→ **Brief**
Look through the data and write out every line with the word "Política" in it.

Saved entries
****************************************
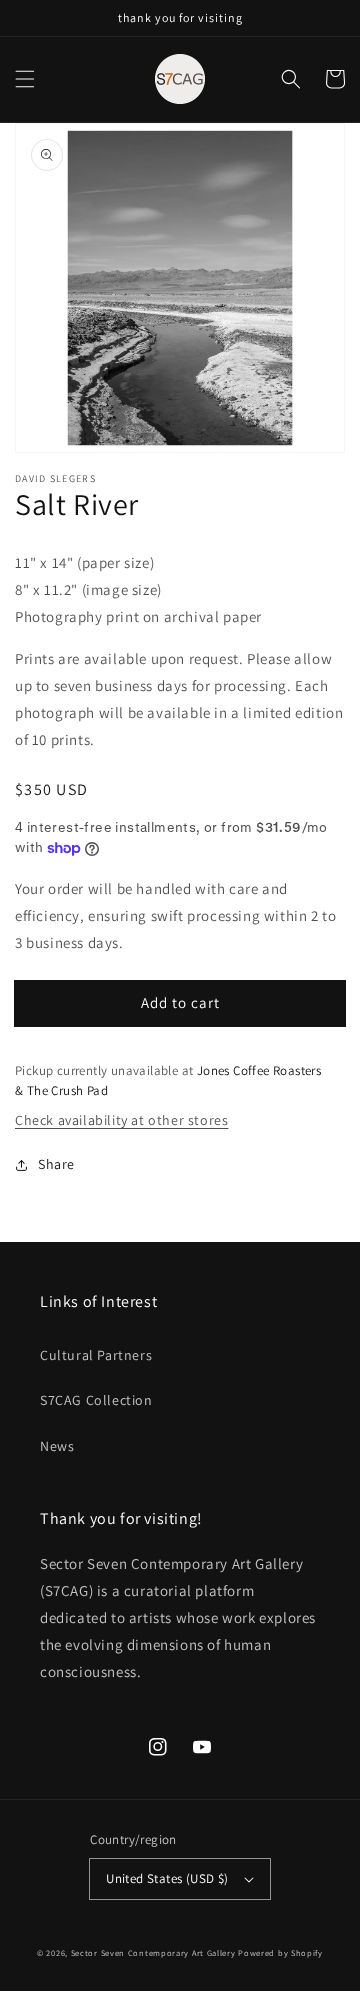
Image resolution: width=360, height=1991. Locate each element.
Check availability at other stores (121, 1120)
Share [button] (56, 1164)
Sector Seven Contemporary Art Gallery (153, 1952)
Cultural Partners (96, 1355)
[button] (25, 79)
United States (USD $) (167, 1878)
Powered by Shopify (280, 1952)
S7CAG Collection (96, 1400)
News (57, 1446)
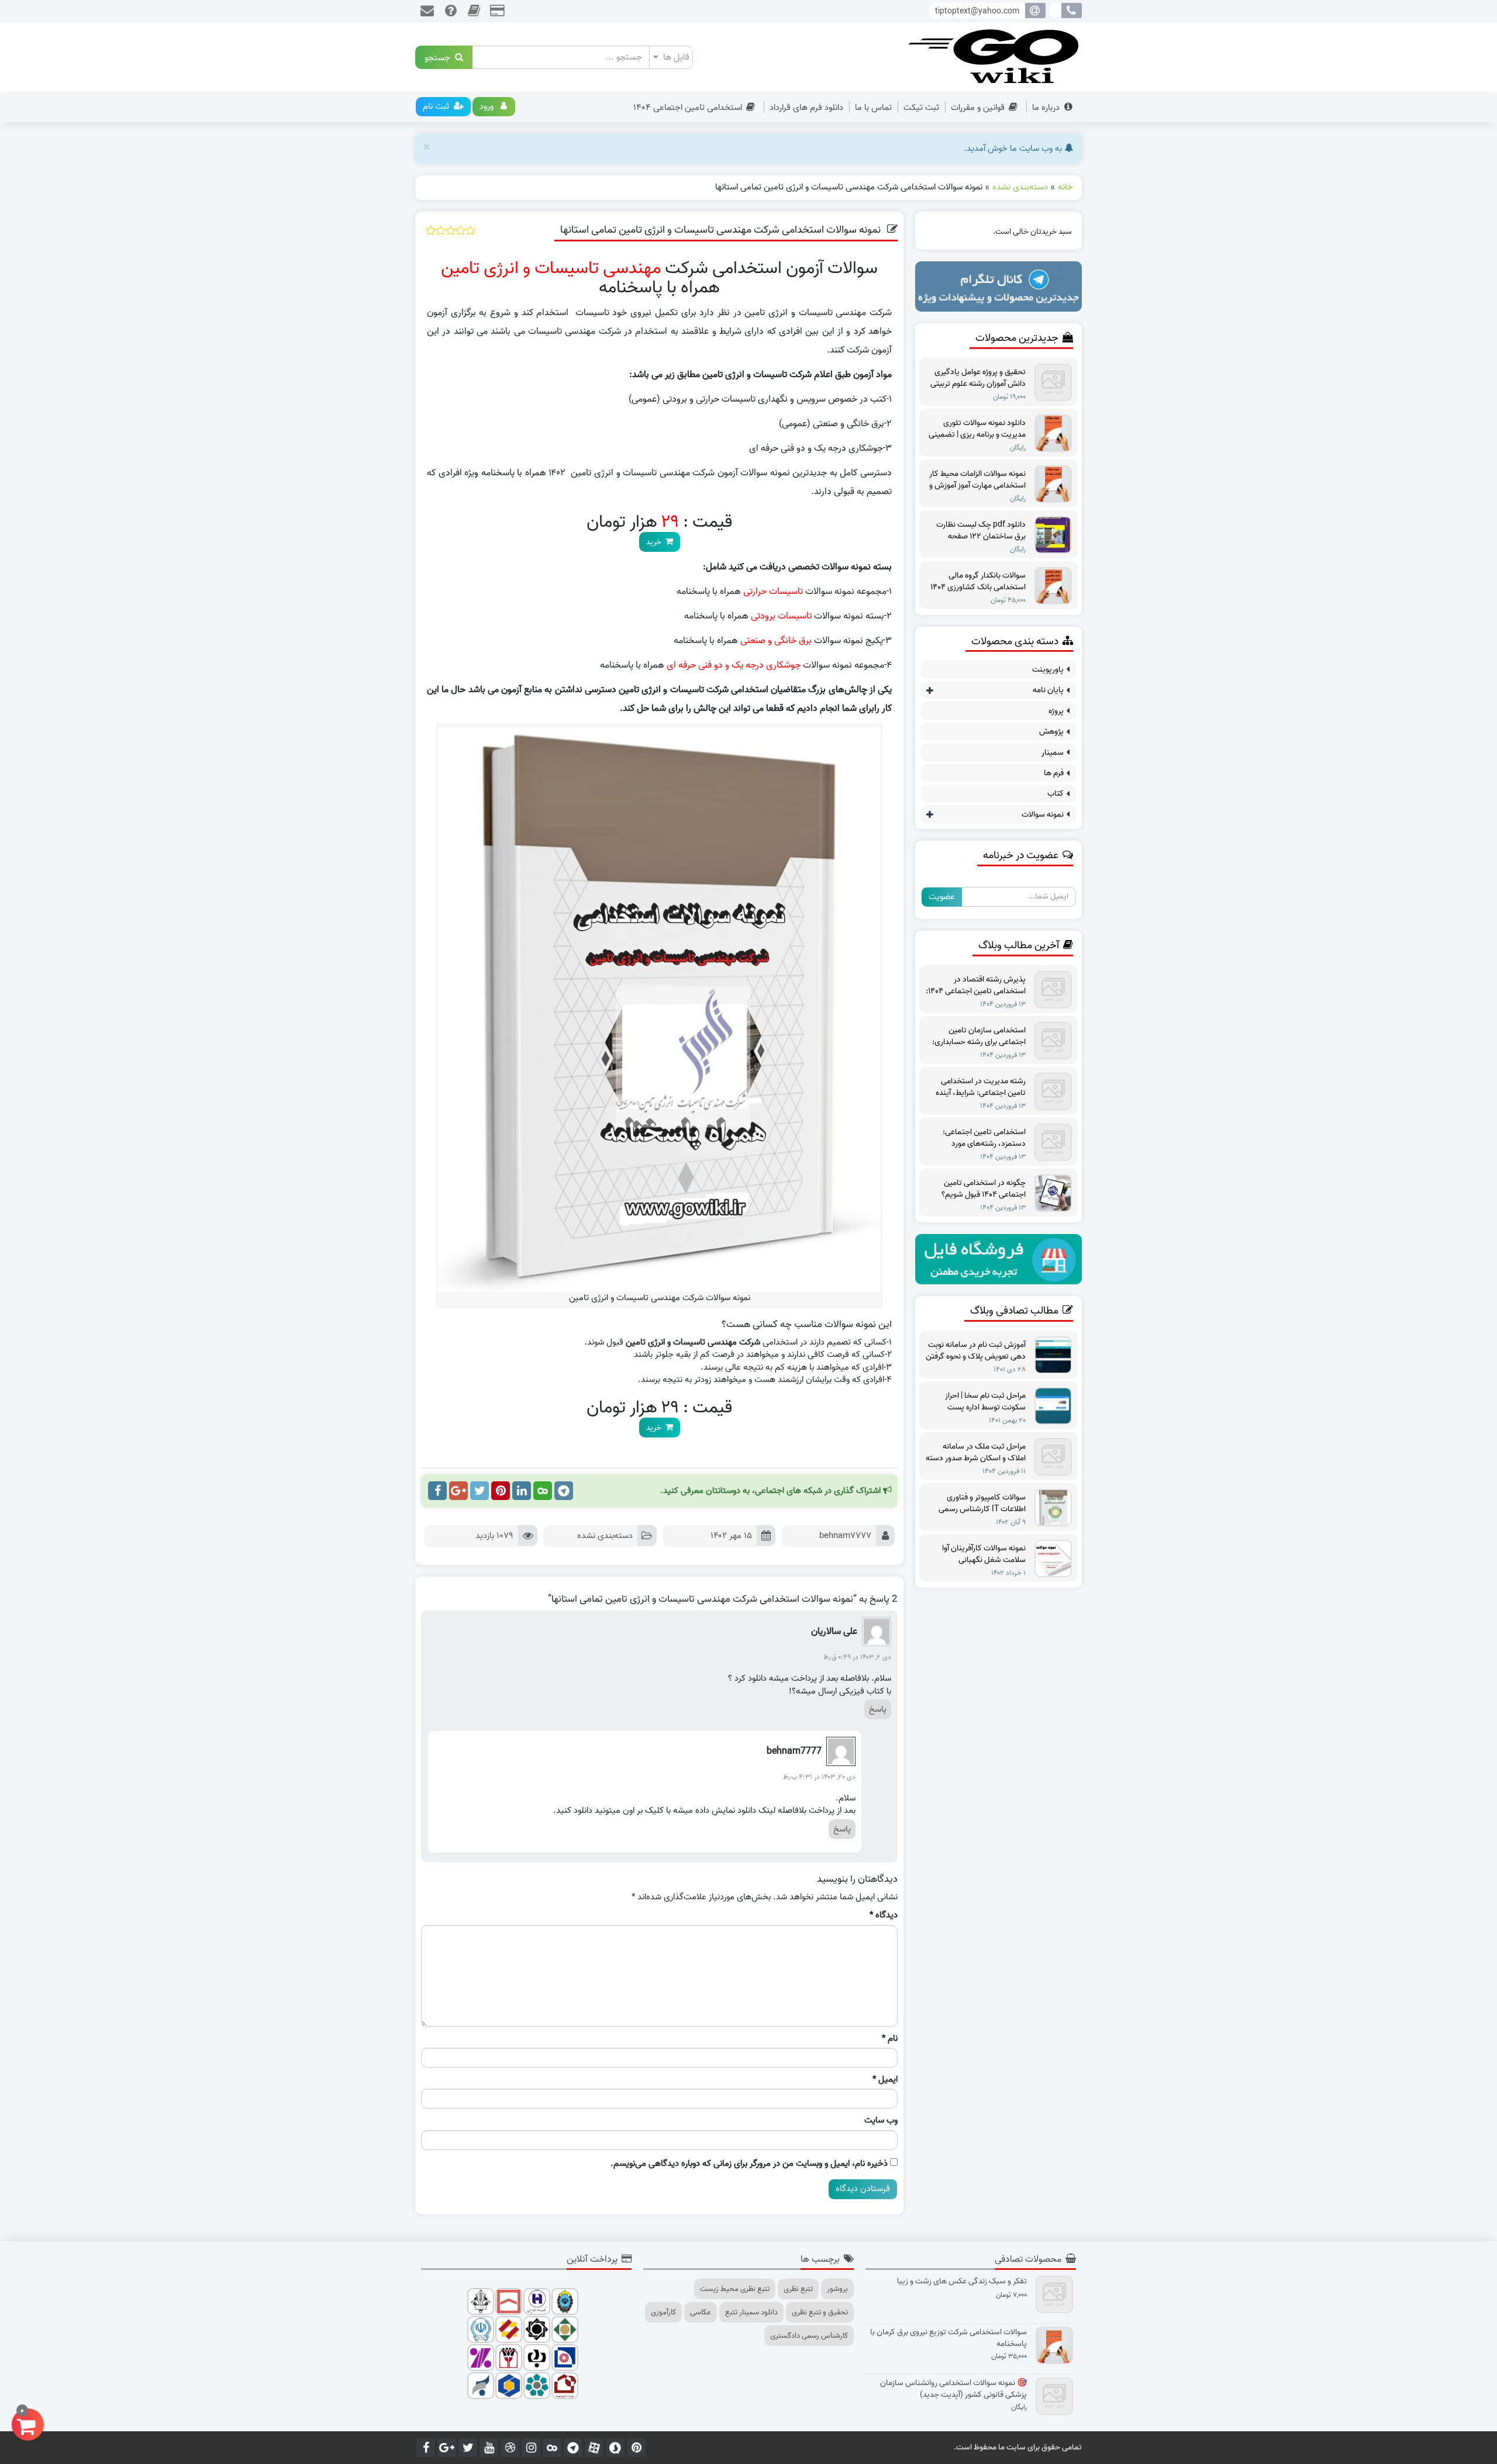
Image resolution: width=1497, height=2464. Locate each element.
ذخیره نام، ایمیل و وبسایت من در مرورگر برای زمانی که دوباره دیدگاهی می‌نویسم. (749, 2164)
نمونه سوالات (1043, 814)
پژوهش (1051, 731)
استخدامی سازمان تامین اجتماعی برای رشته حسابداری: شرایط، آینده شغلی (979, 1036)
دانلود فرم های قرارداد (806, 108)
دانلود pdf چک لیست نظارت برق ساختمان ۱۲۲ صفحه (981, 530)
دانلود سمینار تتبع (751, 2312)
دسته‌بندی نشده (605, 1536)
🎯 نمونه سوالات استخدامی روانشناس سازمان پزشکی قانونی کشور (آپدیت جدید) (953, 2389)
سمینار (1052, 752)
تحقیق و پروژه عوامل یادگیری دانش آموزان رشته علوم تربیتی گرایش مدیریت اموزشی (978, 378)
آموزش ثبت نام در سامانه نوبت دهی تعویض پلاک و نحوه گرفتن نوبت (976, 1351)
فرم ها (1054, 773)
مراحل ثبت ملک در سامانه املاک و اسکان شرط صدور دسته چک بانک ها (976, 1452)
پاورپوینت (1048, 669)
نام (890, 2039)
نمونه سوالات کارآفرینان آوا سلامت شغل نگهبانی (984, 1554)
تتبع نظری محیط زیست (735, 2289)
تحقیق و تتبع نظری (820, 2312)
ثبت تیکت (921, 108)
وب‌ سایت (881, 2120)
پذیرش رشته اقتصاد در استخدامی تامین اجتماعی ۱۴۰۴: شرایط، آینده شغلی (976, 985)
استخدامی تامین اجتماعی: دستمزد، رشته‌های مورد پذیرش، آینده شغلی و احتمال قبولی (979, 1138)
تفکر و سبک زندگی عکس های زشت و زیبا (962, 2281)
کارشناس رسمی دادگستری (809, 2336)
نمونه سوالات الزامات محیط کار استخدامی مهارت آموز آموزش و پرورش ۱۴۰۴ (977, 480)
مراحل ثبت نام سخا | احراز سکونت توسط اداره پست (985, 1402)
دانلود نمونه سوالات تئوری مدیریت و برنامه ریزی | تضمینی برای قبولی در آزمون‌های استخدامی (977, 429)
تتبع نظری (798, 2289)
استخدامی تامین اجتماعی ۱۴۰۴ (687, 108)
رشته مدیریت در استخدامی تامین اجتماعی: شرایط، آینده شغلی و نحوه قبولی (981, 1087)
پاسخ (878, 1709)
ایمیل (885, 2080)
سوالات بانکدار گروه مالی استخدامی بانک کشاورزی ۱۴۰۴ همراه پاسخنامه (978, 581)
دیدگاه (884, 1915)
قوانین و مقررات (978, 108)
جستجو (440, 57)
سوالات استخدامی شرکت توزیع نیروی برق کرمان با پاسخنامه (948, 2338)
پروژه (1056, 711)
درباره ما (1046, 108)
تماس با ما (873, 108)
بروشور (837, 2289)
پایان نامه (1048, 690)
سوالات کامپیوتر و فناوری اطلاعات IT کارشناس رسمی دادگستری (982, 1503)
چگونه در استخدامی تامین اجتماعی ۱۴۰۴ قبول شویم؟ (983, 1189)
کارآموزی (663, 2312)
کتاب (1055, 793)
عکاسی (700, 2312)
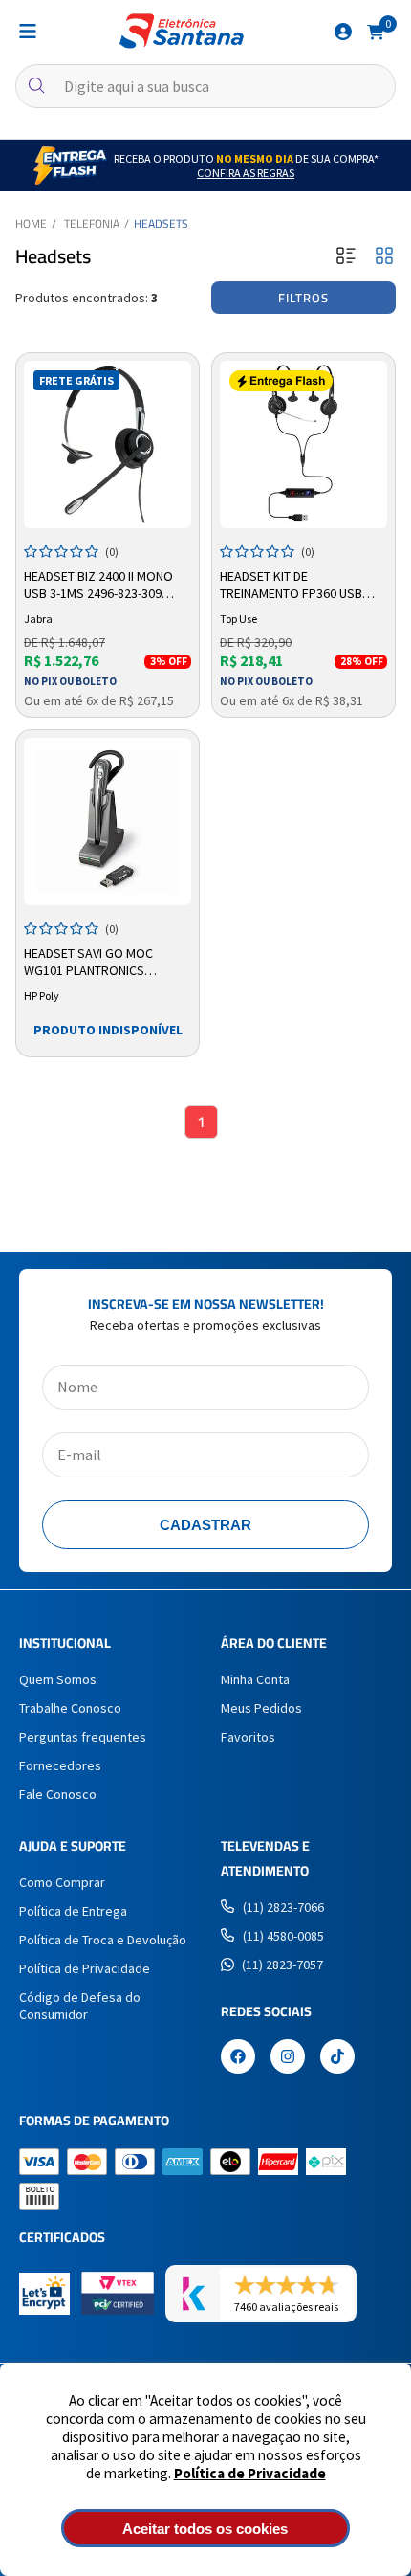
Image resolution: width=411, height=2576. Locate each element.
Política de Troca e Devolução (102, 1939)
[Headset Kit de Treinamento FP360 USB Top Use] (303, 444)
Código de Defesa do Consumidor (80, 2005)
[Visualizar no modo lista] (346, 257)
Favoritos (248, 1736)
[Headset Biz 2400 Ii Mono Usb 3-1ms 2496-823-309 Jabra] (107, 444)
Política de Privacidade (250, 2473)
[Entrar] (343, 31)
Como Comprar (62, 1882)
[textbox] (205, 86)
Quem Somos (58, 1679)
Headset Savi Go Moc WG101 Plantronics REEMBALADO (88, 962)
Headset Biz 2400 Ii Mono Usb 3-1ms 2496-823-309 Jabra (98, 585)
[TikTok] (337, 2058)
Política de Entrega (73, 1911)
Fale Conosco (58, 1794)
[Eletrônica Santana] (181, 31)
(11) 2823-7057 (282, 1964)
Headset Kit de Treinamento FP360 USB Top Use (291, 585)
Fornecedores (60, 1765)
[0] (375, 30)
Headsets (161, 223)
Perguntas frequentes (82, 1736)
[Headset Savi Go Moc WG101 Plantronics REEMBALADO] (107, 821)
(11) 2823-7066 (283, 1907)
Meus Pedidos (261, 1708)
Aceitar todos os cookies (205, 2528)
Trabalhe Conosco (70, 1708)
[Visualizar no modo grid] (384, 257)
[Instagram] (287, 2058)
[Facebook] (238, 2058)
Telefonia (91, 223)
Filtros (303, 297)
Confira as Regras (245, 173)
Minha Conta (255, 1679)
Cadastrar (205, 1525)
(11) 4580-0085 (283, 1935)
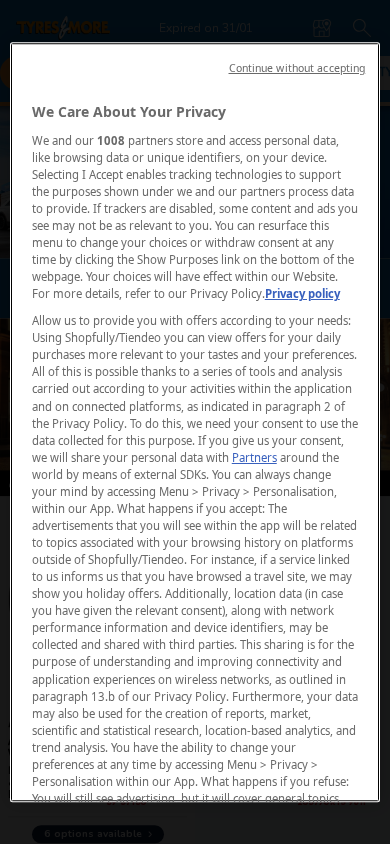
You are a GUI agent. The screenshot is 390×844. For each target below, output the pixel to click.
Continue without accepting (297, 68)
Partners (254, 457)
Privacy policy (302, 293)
****************************************
→ **Answer area**
Política de Troca e Devolução (102, 1939)
Política de Privacidade (250, 2473)
Política de Entrega (73, 1911)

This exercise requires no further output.